To be done: Write out all of the records below again, replacing "center point" with "midpoint" and leaving everything else unchanged. Omit the pictures.

Records to process:

********************

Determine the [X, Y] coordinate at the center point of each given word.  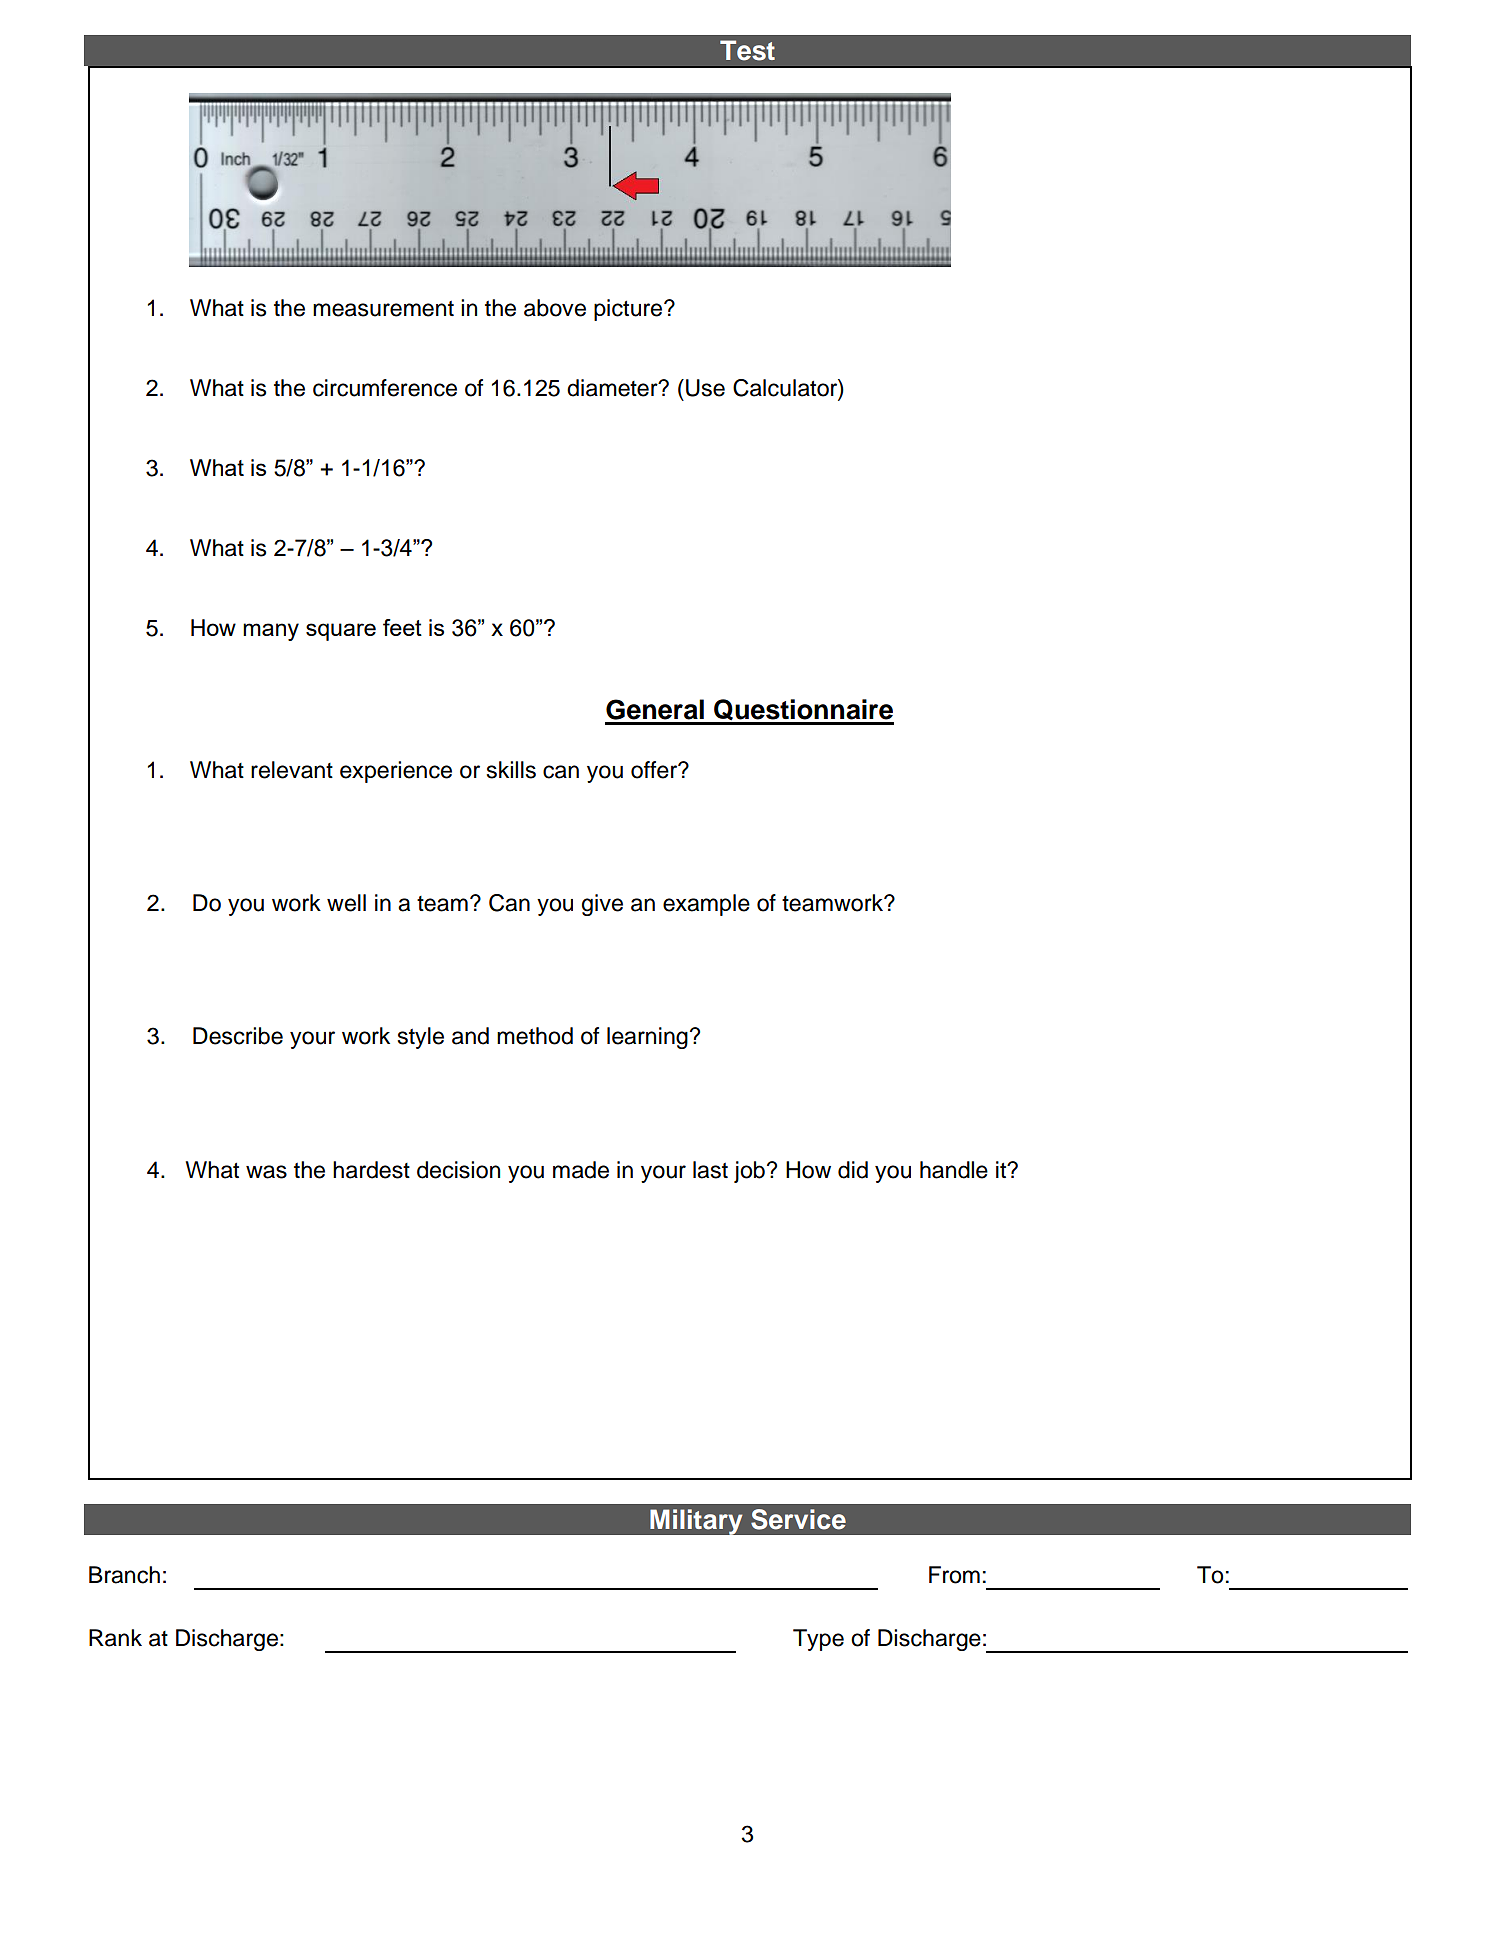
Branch [124, 1575]
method [535, 1036]
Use [705, 388]
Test [747, 50]
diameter [613, 388]
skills [511, 770]
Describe [238, 1036]
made [581, 1170]
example [706, 905]
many [271, 632]
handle [954, 1170]
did [853, 1170]
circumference [385, 388]
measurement [383, 309]
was [266, 1172]
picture [629, 310]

********************

Response:
Determine the [X, Y] coordinate at the midpoint of each given word.  
Branch [124, 1575]
method [535, 1036]
Use [705, 388]
Test [747, 50]
diameter [613, 388]
skills [511, 770]
Describe [238, 1036]
made [581, 1170]
example [706, 905]
many [271, 632]
handle [954, 1170]
did [853, 1170]
circumference [385, 388]
measurement [383, 309]
was [266, 1172]
picture [629, 310]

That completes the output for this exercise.